Lampiran Lampiran 1 GMP UE untuk Produk Steril - Wawasan Volume 1 - West Pharma - Sumber daya ini menjawab pertanyaan yang sering diajukan tentang Lampiran 1 GMP UE yang telah direvisi, termasuk proses produksi steril baru yang ketat, penggunaan teknologi penghalang modern, dan tanggal efektif peraturan baru.
Praktik produksi yang baik | Badan Obat-obatan Eropa (EMA) - Halaman dari European Medicines Agency ini memberikan gambaran umum tentang pedoman GMP Uni Eropa, termasuk peran lampiran seperti Lampiran 1 dalam memodifikasi atau menambah prinsip-prinsip GMP yang terperinci.
Lampiran GMP UE yang Direvisi 1: Apa yang Perlu Anda Ketahui - Teknologi Farmasi - Artikel ini merangkum perubahan-perubahan penting dalam Lampiran 1 GMP UE yang telah direvisi, dengan fokus pada strategi pengendalian kontaminasi, pemantauan lingkungan, dan adopsi teknologi baru.

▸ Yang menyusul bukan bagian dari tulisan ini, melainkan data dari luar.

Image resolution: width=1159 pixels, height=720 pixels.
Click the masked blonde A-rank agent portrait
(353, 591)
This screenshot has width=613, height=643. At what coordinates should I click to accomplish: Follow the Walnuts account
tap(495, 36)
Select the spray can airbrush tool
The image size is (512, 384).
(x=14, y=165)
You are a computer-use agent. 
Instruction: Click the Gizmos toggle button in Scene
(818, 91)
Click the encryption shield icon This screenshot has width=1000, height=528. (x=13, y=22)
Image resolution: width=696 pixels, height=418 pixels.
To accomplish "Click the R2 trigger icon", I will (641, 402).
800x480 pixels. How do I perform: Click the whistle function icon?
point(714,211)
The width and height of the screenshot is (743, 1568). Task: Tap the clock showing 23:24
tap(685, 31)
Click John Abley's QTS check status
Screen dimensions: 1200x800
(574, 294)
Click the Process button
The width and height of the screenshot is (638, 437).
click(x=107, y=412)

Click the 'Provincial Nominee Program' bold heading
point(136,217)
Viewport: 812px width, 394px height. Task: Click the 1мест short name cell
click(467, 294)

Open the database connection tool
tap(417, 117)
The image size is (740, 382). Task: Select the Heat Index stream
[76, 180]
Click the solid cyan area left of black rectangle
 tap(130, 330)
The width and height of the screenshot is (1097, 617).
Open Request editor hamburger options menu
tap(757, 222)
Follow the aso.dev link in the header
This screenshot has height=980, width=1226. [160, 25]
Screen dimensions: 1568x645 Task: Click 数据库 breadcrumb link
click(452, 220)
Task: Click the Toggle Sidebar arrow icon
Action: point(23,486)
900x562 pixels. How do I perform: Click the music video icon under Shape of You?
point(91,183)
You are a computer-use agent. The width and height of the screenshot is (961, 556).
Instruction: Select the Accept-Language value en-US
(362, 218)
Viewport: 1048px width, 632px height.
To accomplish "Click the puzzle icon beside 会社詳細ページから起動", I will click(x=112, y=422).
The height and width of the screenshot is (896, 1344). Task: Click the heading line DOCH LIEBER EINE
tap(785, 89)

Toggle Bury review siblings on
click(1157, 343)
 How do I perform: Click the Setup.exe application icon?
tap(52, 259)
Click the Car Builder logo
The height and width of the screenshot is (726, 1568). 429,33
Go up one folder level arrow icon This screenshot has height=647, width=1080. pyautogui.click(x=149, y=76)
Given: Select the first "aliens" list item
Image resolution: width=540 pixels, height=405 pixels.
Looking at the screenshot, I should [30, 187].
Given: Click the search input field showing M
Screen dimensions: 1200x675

Lampiran GMP UE 1: Panduan untuk Pedoman yang Direvisi - NSF International - Panduan dari NSF International ini menjelaskan pedoman EU GMP Annex 1 yang telah direvisi, termasuk penekanan pada pendekatan berbasis risiko, kejelasan yang lebih baik, dan integrasi standar internasional.
Lampiran GMP UE yang Direvisi 1: Dampak pada Manufaktur Steril - PDA - Artikel dari Parenteral Drug Association (PDA) ini membahas dampak dari revisi EU GMP Annex 1 pada manufaktur steril, termasuk perubahan dalam kontrol kontaminasi dan penggunaan teknologi penghalang canggih.
Lampiran GMP UE 1: Perubahan dan Penerapan - ISPE - Sumber daya dari International Society for Pharmaceutical Engineering (ISPE) ini menguraikan perubahan dalam Lampiran 1 EU GMP yang telah direvisi dan memberikan panduan penerapan, dengan fokus pada kepatuhan terhadap peraturan dan praktik terbaik industri.